╭─ Excerto
Na Europa a crise de confiança nos políticos e no sistema político ganhou expressão na gestão da crise que mostrou governos nacionais quase impotentes, primeiro perante os mercados financeiros e depois perante a Troika. Os cidadãos sob o impacto das medidas de austeridade não se sentem devidamente representados nos parlamentos e olham com desconfiança para as elites partidárias do “arco de governação” como cúmplices da banca e dos burocratas da União Europeia em salvar um status quo que favorece os poderosos em detrimento do homem comum. Mas ninguém na Europa põe em causa a necessidade de responsabilizar o governo e de o forçar a prestar contas. O descontentamento é com a falta de uma fiscalização efectiva da governação pelo Parlamento mesmo nas situações que configuram cedência excessiva da soberania nacional para as instituições comunitárias.
Em Cabo Verde é diferente. Muito do desencanto com o Parlamento e das críticas ao sistema político e aos políticos vem da percepção de conflitualidade ou crispação política entre o governo e as forças da oposição. E é interessante notar que esse sentimento tende a favorecer o governo e a ser mais hostil para com a oposição, tomada como conflituosa, não colaborante e ávida do poder. Compreende-se em parte que assim seja se se considerar que a democracia cabo-verdiana é jovem de quase 25 anos e ainda procura libertar-se dos resquícios anti-pluralistas do salazarismo e do regime de partido único.
A proposta de um novo estatuto para os políticos trouxe outra vez à baila esse azedume contra o Parlamento e contra os deputados. Podia-se pensar que a culpa é da conjuntura difícil em que a falta de dinâmica económica, o desemprego e as fracas perspectivas no sector privado focaliza ainda mais a atenção de todos nos recursos, acessos e favores do Estado. Mas não, a reacção foi a mesma em 2006, no tempo das vacas gordas, quando uma proposta do governo de aumento salarial encontrou resistência na sociedade e acabou por ser inviabilizada no Parlamento pelo MpD.
╰─
- _Requisitos do exercício_
Prossiga o texto sobre o descontentamento com o Parlamento e os políticos em Cabo Verde, a partir do ponto em que termina. O material apresentado a seguir não tem qualquer papel neste exercício.
╭─ Material fornecido
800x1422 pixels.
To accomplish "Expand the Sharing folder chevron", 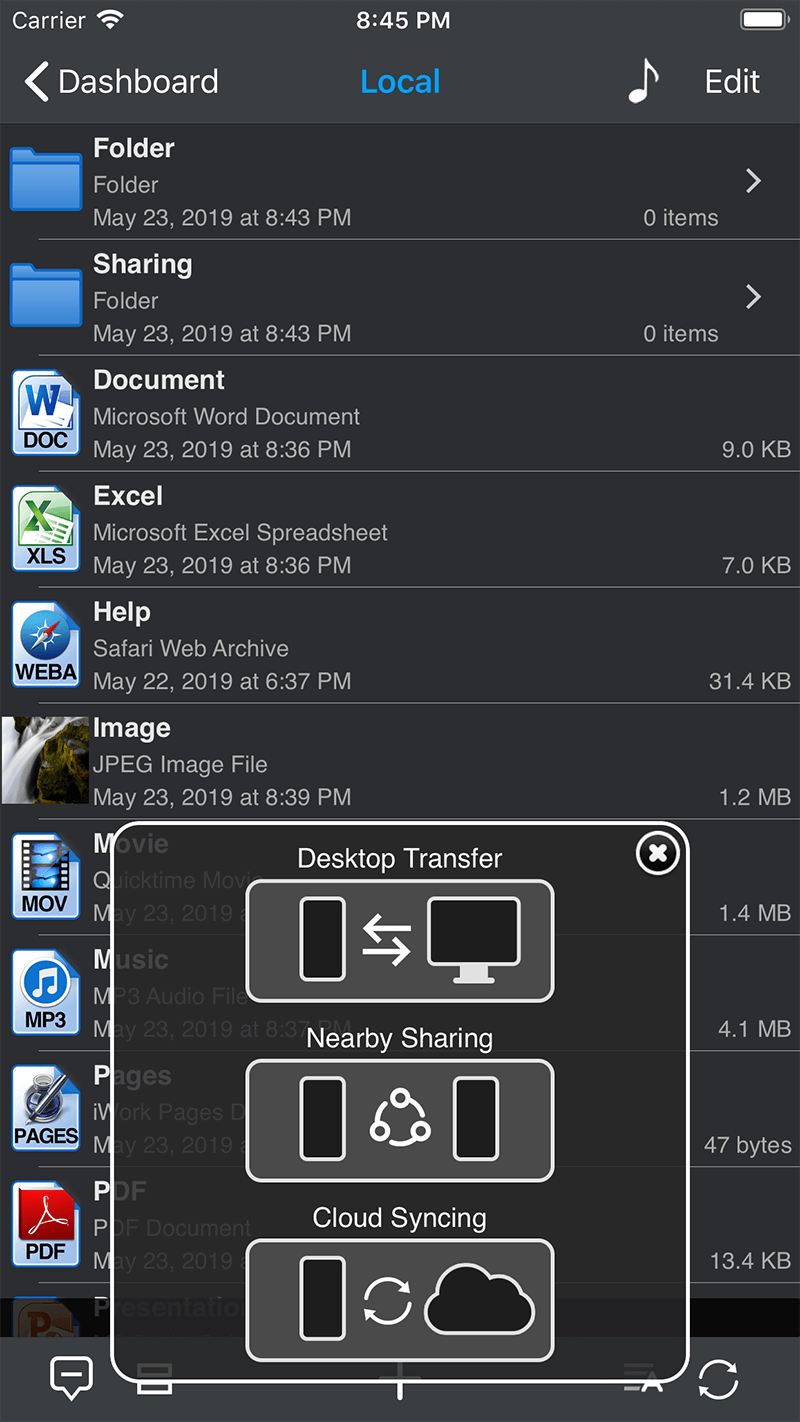I will click(x=753, y=297).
╰─
- _Resposta escrita_
A matéria de ajustamento salarial do presidente da república, primeiro-ministro, ministros, deputados e juízes parece despertar em muita gente o gosto pela demagogia barata. E nem se pode dizer que por detrás disso há uma preocupação legítima quanto aos custos. Devia ser evidente que a perda do poder de rendimento real desde o último ajustamento de 1997 está de algum modo a ser compensada. Só que de uma forma não transparente e eventualmente comprometedora da relação de equilíbrio entre os diferentes órgãos de soberania.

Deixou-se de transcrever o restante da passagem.